- **Task data**:

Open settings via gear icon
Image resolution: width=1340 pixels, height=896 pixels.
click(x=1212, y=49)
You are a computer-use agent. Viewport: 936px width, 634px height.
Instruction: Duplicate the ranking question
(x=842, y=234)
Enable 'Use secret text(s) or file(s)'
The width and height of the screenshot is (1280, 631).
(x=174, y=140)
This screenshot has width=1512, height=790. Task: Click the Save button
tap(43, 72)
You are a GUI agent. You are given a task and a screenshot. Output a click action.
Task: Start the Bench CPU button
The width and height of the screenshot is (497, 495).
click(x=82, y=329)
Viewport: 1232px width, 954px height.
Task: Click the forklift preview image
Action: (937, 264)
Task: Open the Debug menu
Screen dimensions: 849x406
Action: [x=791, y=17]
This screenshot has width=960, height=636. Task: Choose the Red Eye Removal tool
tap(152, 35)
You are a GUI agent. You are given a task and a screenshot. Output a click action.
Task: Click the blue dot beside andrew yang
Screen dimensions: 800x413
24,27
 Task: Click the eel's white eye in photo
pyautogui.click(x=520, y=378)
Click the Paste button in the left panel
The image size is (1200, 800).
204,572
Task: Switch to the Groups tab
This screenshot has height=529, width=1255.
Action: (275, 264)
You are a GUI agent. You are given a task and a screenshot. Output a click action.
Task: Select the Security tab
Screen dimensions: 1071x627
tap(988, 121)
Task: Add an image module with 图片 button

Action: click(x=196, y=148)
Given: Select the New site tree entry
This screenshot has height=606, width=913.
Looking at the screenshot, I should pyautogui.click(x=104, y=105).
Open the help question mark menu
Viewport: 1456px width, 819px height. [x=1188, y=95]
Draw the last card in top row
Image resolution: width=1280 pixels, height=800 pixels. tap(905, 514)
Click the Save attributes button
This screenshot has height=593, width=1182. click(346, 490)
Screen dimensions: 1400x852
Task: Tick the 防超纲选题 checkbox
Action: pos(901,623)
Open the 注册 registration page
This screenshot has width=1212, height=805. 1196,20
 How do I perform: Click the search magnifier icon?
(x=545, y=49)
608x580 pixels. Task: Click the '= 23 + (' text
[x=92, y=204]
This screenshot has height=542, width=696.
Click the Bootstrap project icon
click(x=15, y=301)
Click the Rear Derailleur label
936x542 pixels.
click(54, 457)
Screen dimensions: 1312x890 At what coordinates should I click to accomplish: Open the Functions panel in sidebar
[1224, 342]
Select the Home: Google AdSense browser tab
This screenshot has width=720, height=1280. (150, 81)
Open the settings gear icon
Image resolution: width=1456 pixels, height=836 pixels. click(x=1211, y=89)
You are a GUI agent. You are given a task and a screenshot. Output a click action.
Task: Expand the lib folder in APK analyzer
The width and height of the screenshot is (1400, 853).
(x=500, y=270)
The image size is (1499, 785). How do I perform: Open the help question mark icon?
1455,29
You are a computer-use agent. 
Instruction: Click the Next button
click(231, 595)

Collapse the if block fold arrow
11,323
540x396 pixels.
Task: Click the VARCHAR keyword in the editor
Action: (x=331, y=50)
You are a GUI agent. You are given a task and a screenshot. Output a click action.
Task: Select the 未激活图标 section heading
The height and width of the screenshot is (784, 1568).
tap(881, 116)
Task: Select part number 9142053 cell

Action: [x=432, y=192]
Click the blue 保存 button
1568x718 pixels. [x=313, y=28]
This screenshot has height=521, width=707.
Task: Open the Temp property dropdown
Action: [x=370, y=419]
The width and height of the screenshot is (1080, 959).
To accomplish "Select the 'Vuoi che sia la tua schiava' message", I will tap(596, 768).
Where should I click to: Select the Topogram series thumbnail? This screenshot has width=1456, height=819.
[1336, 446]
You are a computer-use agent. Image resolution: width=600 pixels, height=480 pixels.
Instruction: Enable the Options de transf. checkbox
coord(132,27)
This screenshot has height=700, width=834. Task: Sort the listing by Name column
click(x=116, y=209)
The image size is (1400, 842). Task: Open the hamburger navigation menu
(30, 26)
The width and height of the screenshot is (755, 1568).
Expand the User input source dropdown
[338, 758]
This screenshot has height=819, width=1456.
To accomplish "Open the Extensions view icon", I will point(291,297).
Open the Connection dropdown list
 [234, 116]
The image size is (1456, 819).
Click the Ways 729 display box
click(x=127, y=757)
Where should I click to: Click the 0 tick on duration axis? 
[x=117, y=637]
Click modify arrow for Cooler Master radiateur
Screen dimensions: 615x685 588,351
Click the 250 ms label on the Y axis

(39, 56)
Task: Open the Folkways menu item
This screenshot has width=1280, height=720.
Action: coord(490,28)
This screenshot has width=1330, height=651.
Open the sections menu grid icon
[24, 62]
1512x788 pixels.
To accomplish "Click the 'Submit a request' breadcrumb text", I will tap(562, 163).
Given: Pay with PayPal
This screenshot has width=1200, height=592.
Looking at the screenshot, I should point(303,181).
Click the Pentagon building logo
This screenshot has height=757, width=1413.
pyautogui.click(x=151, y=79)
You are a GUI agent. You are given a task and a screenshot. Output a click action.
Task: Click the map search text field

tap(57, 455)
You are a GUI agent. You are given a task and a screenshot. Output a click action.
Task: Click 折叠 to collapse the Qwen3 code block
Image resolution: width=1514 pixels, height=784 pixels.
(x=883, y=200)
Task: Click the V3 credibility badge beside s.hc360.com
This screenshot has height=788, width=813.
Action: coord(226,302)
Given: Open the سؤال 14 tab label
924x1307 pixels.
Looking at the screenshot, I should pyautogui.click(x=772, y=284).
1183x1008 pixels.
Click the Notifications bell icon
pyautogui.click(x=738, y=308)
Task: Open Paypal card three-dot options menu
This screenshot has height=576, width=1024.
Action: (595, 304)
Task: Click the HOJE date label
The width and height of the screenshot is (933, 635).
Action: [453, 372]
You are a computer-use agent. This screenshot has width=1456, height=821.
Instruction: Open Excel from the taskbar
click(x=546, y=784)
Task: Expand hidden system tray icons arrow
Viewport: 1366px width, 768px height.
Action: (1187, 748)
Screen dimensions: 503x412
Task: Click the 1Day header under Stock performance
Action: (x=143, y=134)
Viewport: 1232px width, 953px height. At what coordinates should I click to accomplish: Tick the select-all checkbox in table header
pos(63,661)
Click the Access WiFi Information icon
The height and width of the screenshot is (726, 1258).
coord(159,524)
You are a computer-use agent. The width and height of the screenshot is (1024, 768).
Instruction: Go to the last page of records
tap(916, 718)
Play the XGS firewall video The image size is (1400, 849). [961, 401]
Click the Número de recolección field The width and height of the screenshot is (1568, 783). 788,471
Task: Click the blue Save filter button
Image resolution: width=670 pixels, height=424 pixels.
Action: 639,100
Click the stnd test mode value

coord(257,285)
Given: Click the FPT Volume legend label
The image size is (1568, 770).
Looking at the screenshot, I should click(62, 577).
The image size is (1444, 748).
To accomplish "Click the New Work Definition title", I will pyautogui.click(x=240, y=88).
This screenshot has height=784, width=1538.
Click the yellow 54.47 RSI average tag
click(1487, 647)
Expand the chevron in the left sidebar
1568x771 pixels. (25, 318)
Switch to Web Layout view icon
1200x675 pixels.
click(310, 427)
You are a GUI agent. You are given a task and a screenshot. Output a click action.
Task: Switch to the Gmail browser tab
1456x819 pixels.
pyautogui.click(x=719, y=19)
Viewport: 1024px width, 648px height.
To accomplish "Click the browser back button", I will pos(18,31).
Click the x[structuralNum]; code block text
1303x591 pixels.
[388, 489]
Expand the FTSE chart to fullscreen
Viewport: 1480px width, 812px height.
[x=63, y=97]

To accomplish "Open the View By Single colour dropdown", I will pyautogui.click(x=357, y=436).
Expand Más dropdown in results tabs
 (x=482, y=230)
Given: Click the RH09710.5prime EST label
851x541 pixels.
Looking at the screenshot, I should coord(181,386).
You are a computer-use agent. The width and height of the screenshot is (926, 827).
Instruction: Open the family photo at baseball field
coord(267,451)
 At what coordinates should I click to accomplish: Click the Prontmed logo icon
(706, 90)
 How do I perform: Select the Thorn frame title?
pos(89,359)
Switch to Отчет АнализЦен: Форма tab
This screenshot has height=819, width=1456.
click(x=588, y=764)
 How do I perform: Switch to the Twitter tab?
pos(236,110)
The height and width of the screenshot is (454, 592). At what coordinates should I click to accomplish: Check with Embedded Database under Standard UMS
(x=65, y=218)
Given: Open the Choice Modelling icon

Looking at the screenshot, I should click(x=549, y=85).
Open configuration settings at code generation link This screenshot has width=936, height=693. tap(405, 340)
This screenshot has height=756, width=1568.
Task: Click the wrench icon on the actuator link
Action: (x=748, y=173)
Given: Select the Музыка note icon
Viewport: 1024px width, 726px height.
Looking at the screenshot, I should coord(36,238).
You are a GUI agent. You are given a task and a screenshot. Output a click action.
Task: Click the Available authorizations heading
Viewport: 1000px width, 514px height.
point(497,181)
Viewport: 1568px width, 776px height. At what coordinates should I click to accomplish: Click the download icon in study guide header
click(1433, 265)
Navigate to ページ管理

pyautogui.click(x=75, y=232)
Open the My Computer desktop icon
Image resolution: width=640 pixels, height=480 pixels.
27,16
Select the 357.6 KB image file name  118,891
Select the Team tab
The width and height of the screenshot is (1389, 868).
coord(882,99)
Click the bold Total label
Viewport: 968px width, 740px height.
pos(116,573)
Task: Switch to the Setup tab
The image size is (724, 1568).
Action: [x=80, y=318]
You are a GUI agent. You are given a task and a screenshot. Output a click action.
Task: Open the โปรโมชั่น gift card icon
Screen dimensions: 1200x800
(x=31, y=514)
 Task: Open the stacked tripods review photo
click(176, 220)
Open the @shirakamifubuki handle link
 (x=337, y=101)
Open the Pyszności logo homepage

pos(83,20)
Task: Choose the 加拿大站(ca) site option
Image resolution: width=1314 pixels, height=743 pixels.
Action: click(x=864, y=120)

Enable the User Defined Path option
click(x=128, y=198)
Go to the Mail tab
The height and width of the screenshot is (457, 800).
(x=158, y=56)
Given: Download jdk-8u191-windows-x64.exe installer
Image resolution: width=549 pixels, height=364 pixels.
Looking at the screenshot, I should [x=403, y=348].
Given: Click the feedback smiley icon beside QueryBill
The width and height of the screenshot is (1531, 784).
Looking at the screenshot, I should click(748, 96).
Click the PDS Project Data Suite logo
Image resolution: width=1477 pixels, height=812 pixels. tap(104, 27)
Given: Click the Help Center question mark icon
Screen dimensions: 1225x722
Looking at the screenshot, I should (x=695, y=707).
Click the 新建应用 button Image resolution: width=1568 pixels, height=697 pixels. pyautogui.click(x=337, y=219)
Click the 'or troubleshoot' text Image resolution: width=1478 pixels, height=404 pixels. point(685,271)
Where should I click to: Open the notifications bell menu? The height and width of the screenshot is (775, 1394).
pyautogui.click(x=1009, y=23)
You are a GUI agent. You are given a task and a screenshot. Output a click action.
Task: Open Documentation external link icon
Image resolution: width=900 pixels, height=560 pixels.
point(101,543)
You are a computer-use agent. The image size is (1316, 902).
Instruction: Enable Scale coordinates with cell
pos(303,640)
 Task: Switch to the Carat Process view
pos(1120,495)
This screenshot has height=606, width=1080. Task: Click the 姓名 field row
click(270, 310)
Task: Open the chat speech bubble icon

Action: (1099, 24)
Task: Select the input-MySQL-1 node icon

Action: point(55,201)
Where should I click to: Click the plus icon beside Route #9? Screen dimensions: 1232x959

- **Given task**:
Pull out every line of the data above that contains the word "panel", copying each one in full.

- **Written response**:
Click the Paste button in the left panel
Screen dimensions: 1312x890 At what coordinates should I click to accomplish: Open the Functions panel in sidebar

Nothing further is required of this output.